Records provided →
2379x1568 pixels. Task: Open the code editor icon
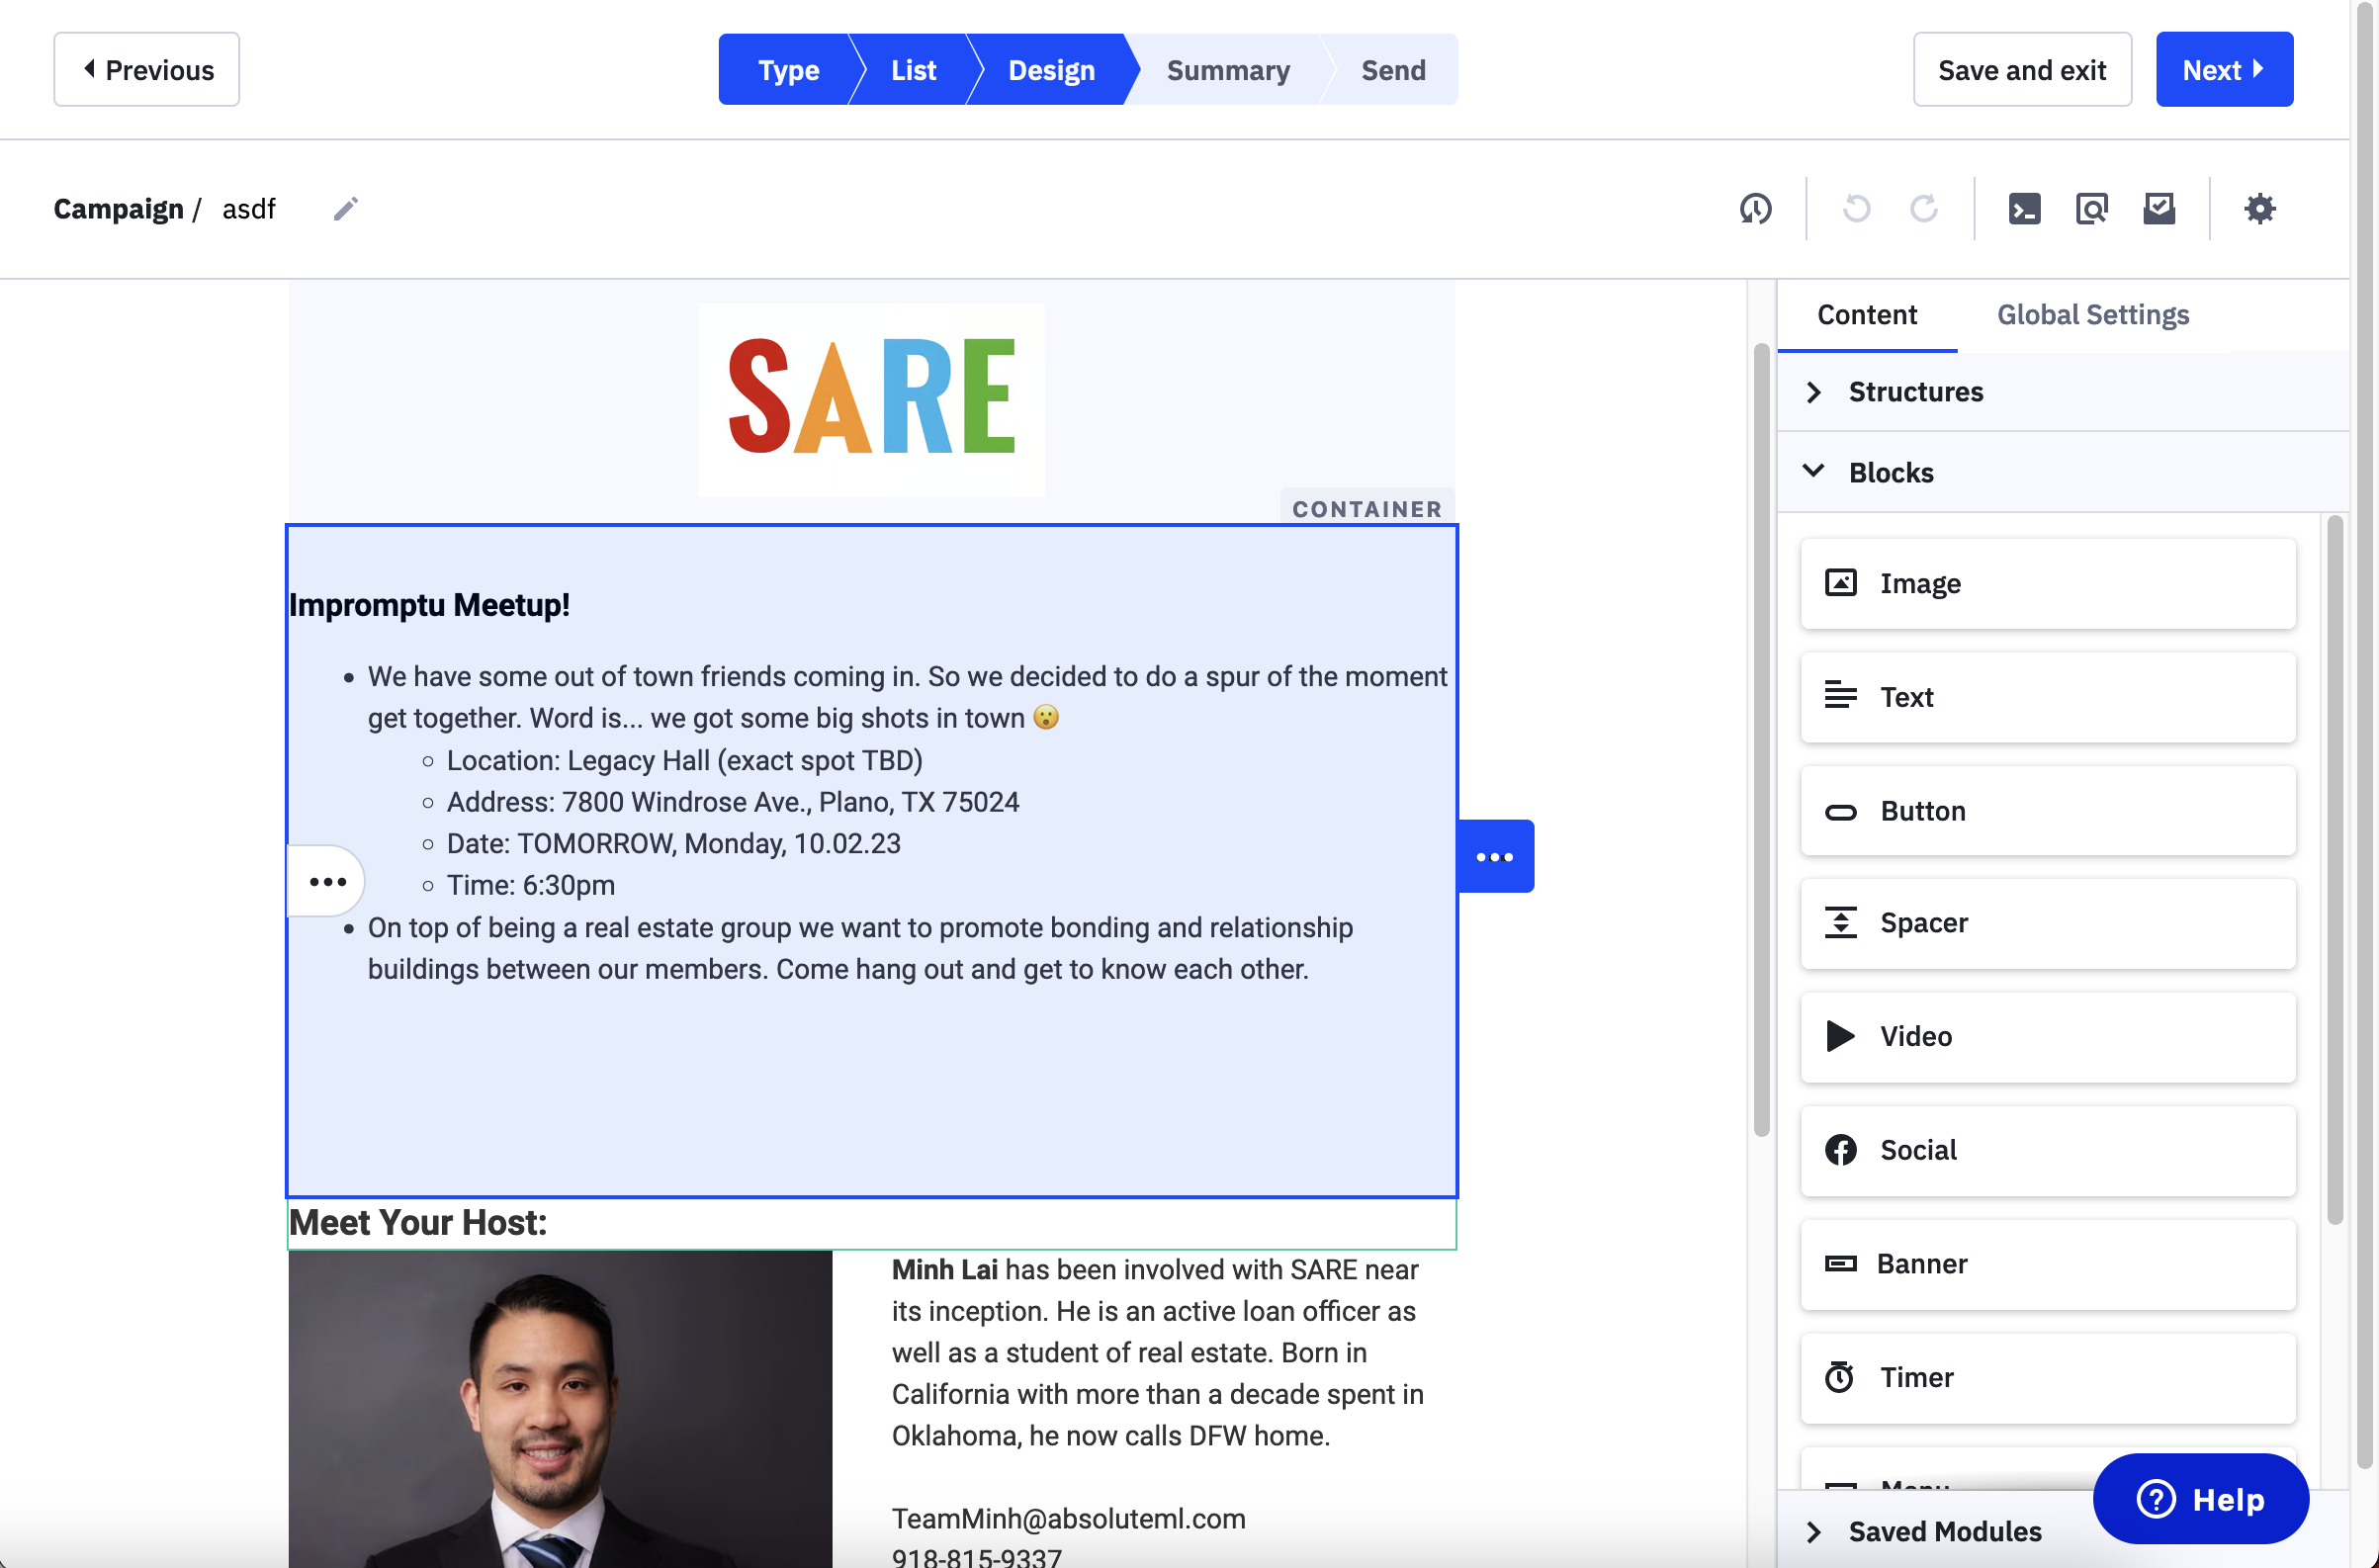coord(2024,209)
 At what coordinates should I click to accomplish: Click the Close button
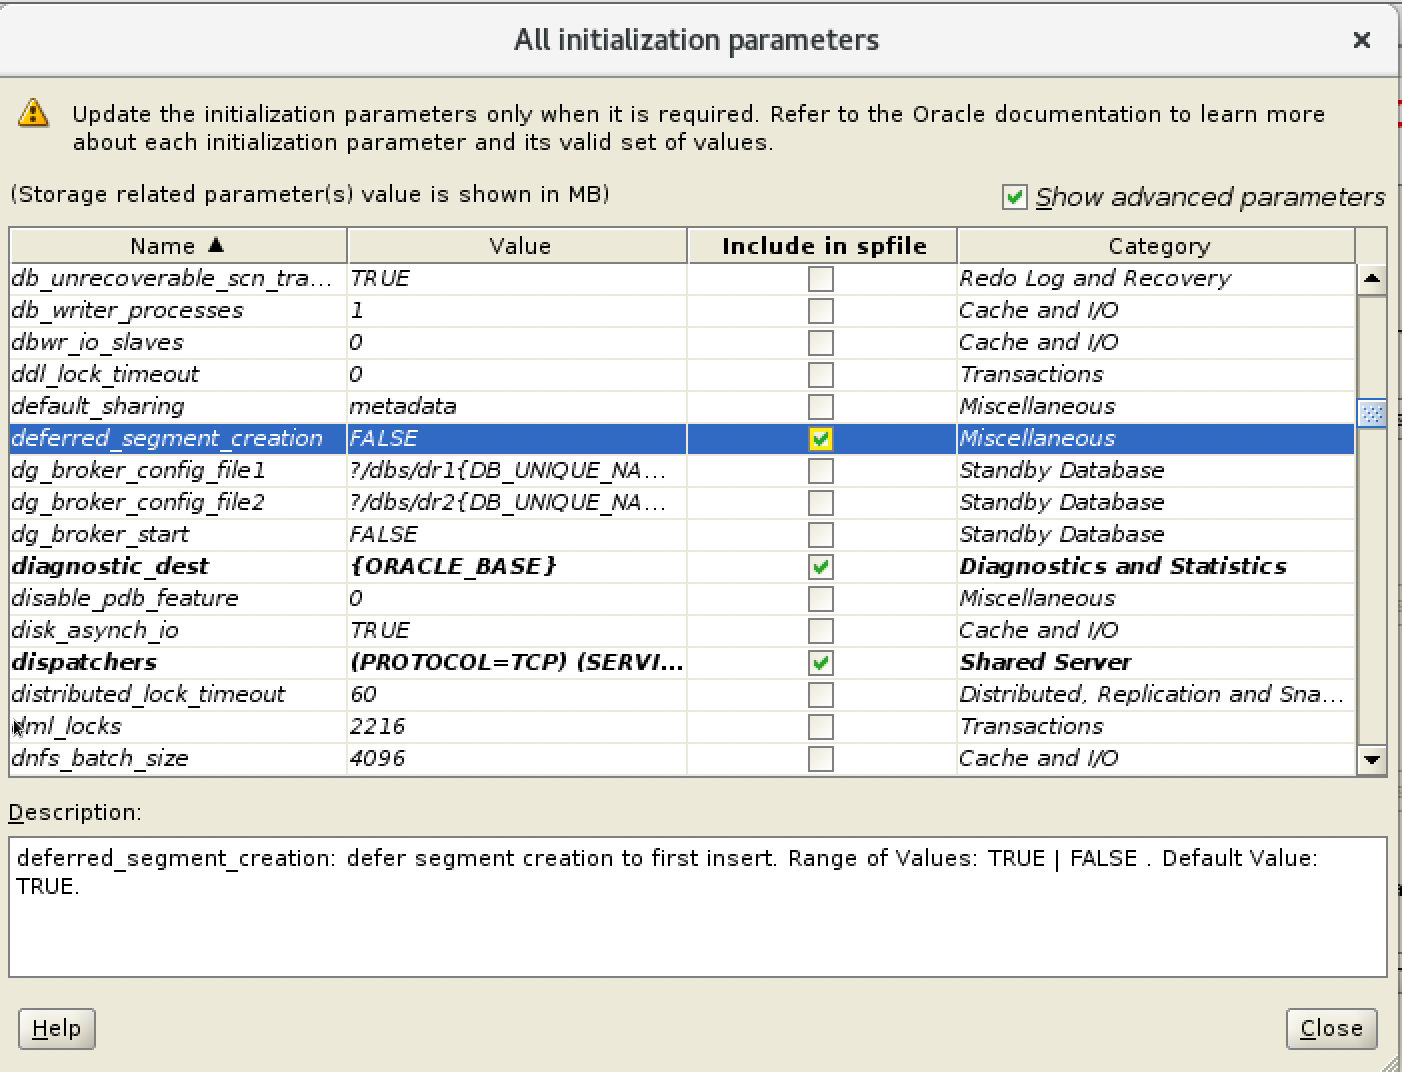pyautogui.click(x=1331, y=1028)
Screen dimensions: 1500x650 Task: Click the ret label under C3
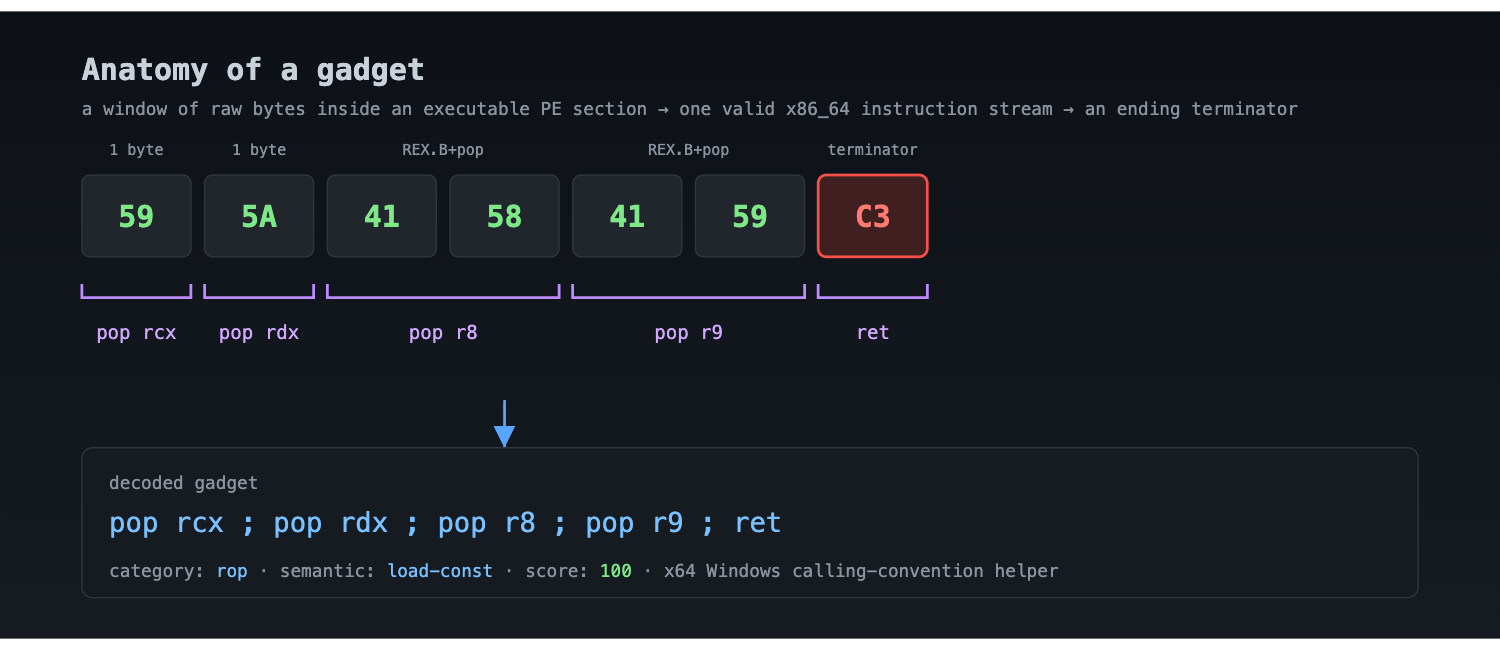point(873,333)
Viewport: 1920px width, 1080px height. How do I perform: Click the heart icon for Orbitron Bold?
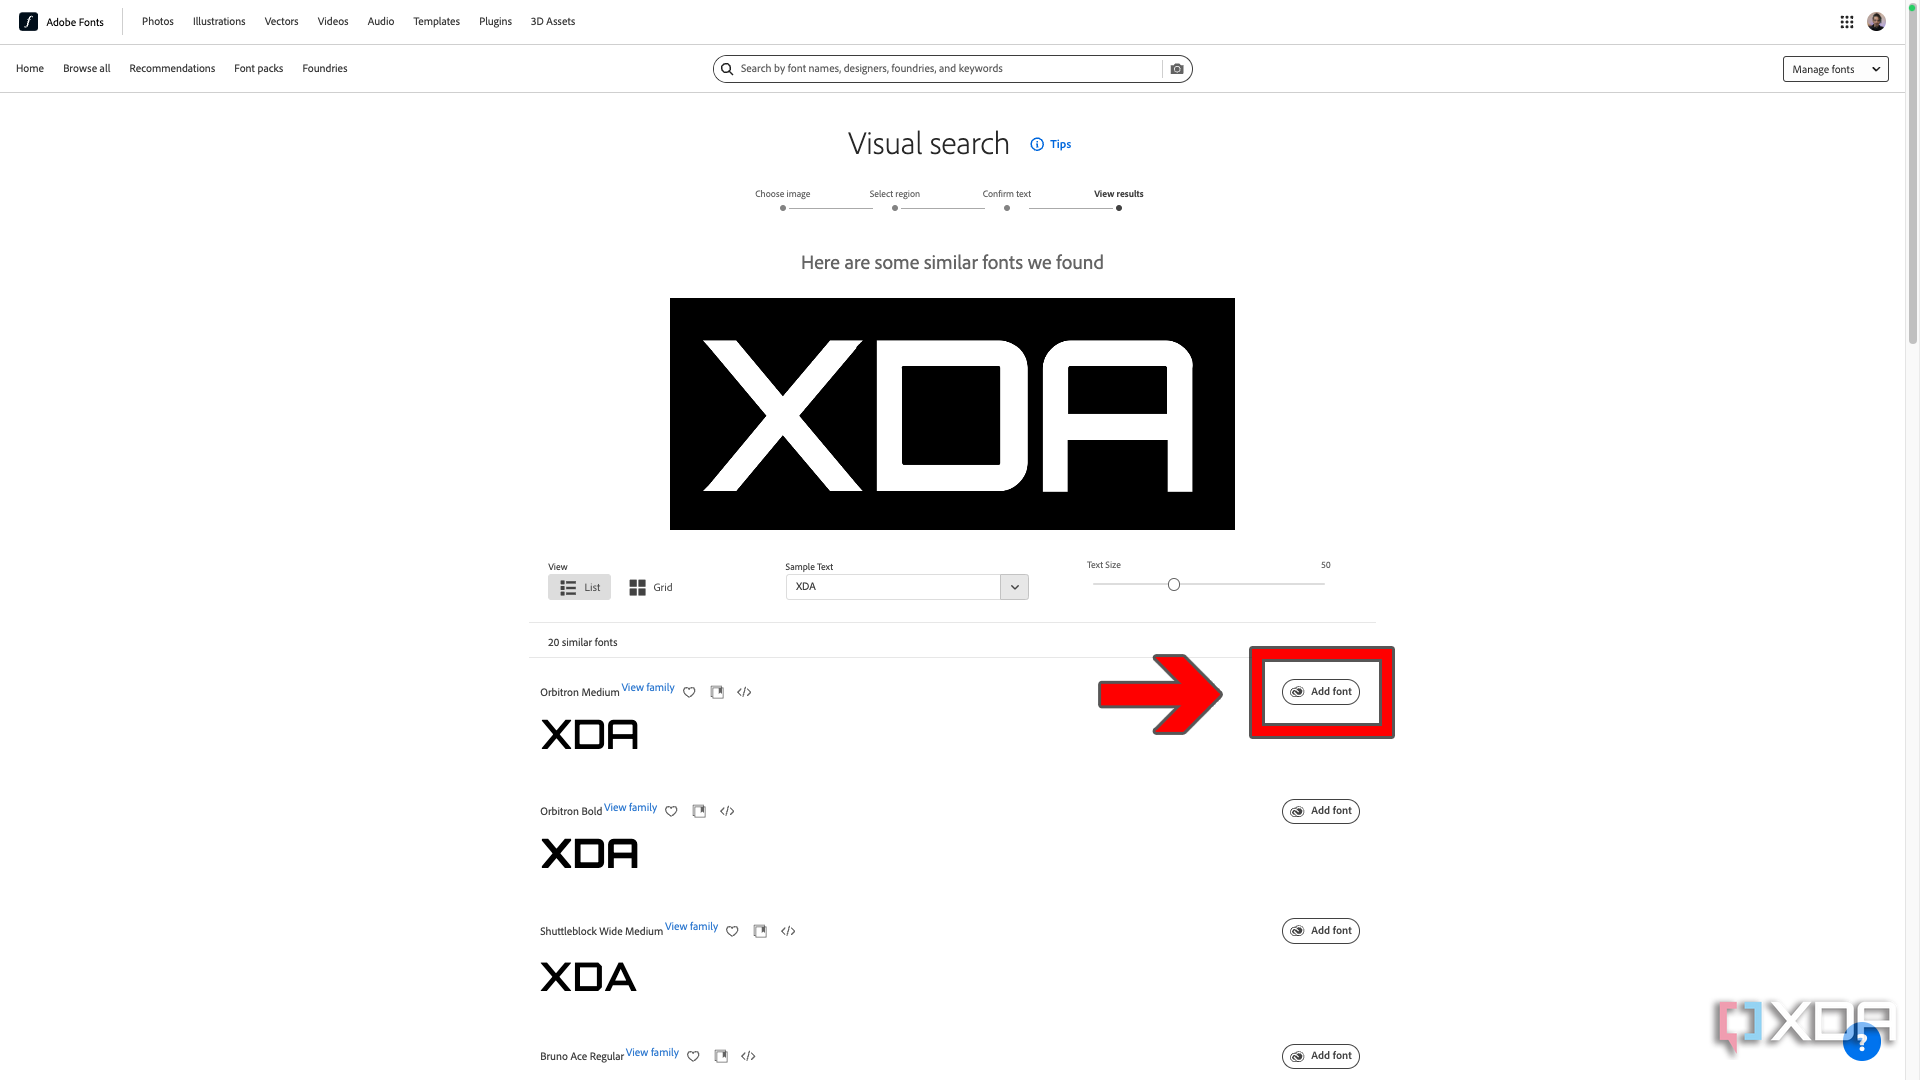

Required work →
Collect each line of the rows above that contains the string "Task", matching uppercase and lowercase exactly.

The reply →
2379x1568 pixels. Task: Open the code editor icon
Screen dimensions: 1500x650 Task: Click the ret label under C3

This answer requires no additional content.